◆ Your task:
Return the records below word for word.

◆ Data shown:
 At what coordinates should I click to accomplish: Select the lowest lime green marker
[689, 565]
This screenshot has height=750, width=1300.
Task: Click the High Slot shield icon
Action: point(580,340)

◆ Reply to the task:
 At what coordinates should I click to accomplish: Select the lowest lime green marker
[689, 565]
This screenshot has height=750, width=1300.
Task: Click the High Slot shield icon
Action: point(580,340)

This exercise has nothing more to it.